Data processing: speech signal processing – linguistics – language – Speech signal processing – Application
Reexamination Certificate
2000-03-20
2004-01-06
Dorvil, Richemond (Department: 2654)
Data processing: speech signal processing, linguistics, language
Speech signal processing
Application
C704S201000
Reexamination Certificate
active
06675145
ABSTRACT:
BACKGROUND OF THE INVENTION
The present invention is related to the article “Using Speech Acoustics to Drive Facial Motion”, by Hani Yehia, Takaaki Kuratate and Eric Vatikiotis-Bateson (Proceedings of the 14th International Congress of Phonetic Sciences, Vol.1, pp.631-634, American Institute of Physics, August 1999), which follows attached.
1. Field of the Invention
The present invention is an electronic communication technique. More specifically, it consists of a method and system used for digital encoding-decoding of audiovisual speech, i.e. facial image and sound produced by a speaker. The signal is encoded at low bit-rates. The speech acoustics is represented in a parametric form where as facial image estimated from speech acoustic parameters by means of a statistical model.
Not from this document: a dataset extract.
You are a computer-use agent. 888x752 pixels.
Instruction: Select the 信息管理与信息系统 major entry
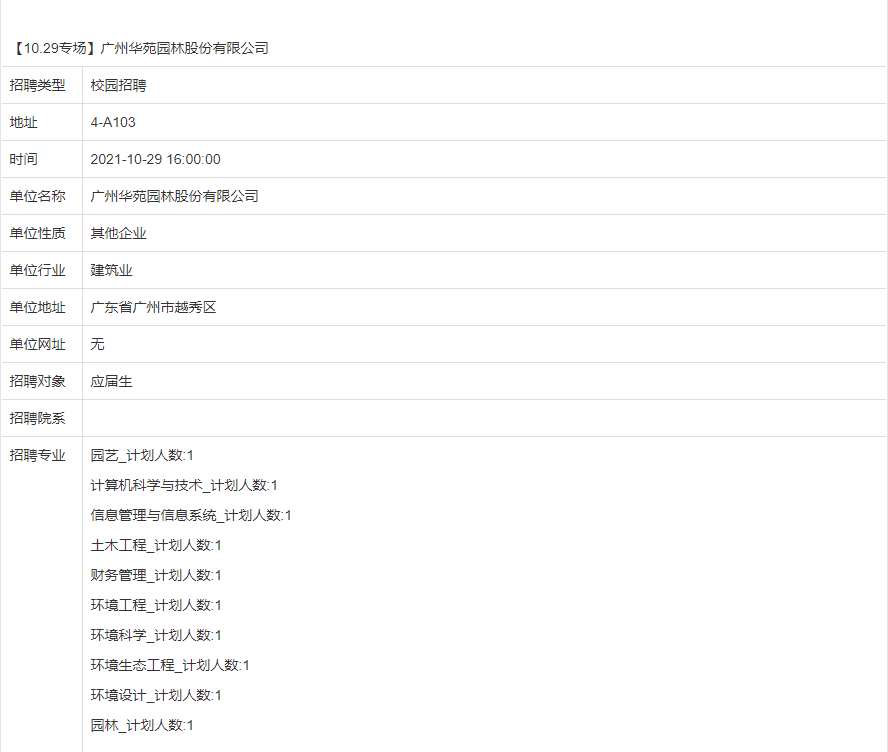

2. Description of the Background Art
Developments in wide area computer networks and edigital communication techniques have contributed to the practical use of video conference systems. These systems enable persons at remote locations to have a conference through a network. Also, telephone communication can be expanded to incorporate video information by means of digital cameras (CCD) currently available. Such systems, however, require bit-rates sufficiently low so that the users' demand is compatible with channel capacity.
Using conventional techniques, transmission of image signals require a bit-rate between two and three orders of magnitude larger than that required for the transmission of telephone speech acoustics. Thus, if video is to be transmitted over a telephone line, the frame rate has to be very low.
One way to solve this problem is to increase the bit-rate capacity of the channel Such a solution is, however, expensive and, hence, not practical. Moreover, the increasing demand for real time video communications justify efforts in the direction innovative video compression techniques.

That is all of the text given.